Updated on June 13, 2022

Comments

  • ConfusedSleepyDeveloper
    ConfusedSleepyDeveloper almost 2 years

    I originally have a dictionary of <string, List<ProviderSummary>> called rowsDictionary

    Now for each key of that dictionary I group its list of values by some criteria as below:

        Dictionary<string, List<ProviderSummary>> providerGroups = rowsDictionary.ToDictionary(
                x => x.Key,
                v => v.Value.GroupBy(x => new { x.GroupID, x.GroupFin, x.ZipCode })
                          .Select(x => x.First())
                          .ToList());
    

    so for example if key["1234"] originally had 6 items in its list of values, now it may have two items based on that grouping. My question and confusion is what happens to the rest of the values? ( those four) and what values will go in to these two lists that are returned for the group?

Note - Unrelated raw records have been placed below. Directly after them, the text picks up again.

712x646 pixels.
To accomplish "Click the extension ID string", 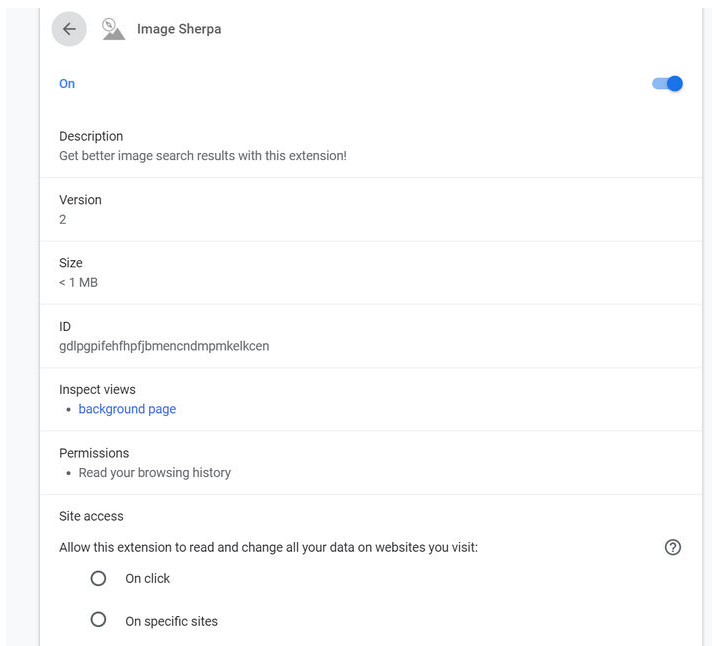I will click(x=164, y=346).
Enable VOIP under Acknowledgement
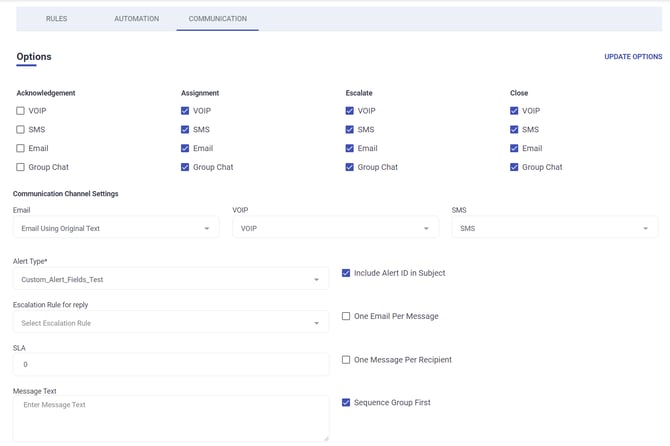Viewport: 670px width, 446px height. (21, 111)
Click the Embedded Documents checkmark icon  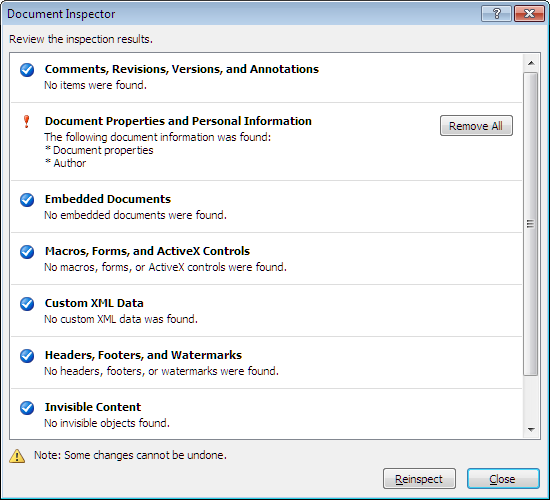(27, 200)
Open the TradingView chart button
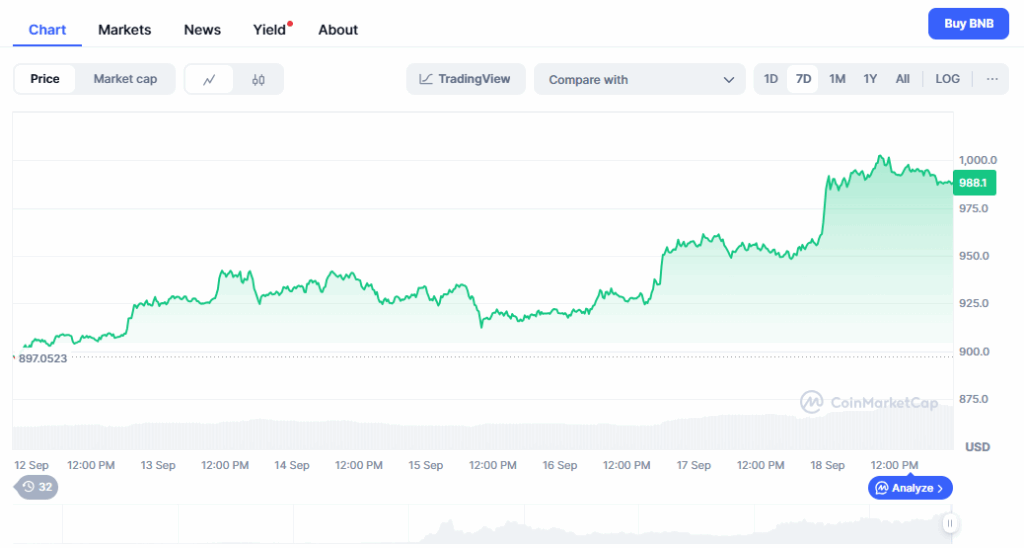Screen dimensions: 1024x548 [465, 79]
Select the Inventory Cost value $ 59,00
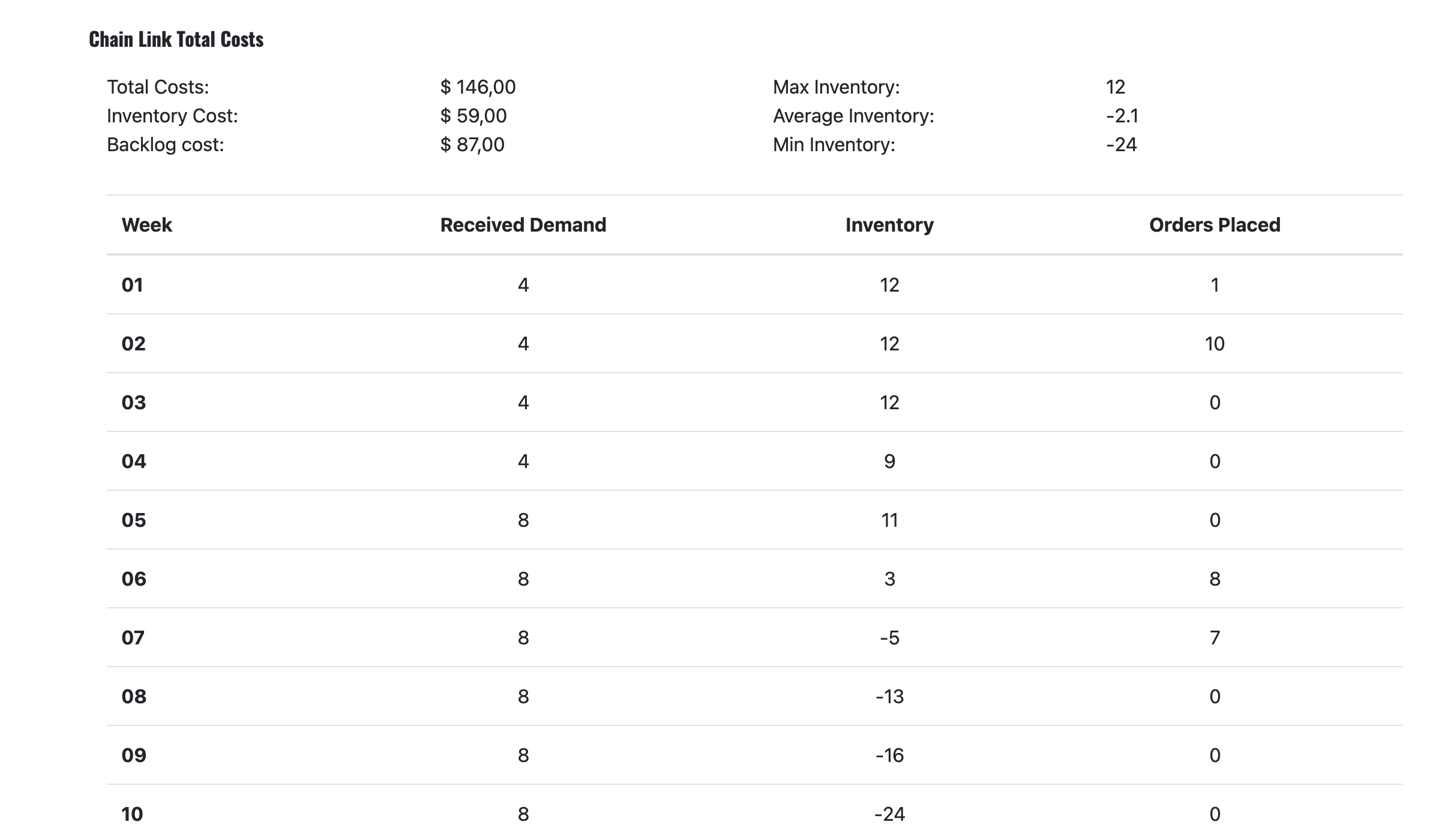 tap(473, 116)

  • ConfusedSleepyDeveloper
    ConfusedSleepyDeveloper almost 10 years
    Thanks, so because I am grouping them there is no way I can still have all the values, Is there any way?
  • CodeCaster
    CodeCaster almost 10 years
    @ConfusedSleepyDeveloper then you should just omit the .Select(x => x.First()).
  • CodeCaster
    CodeCaster almost 10 years
    "for all practical purposes, you could consider this choice arbitrary" - Jon's blog, just as the documentation, claims "The IGrouping<TKey, TElement> objects are yielded in an order based on the order of the elements in source that produced the first key of each IGrouping<TKey, TElement>. Elements in a grouping are yielded in the order they appear in source". Won't this mean First() will always return A, E?
  • Sergey Kalinichenko
    Sergey Kalinichenko almost 10 years
    @CodeCaster You're right, .NET's hash dictionaries do have predictable ordering. Thanks!
  • ConfusedSleepyDeveloper
    ConfusedSleepyDeveloper almost 10 years
    Thanks I had tried that but it gives cannot convert source to target types error. Do you know what should I replace it with?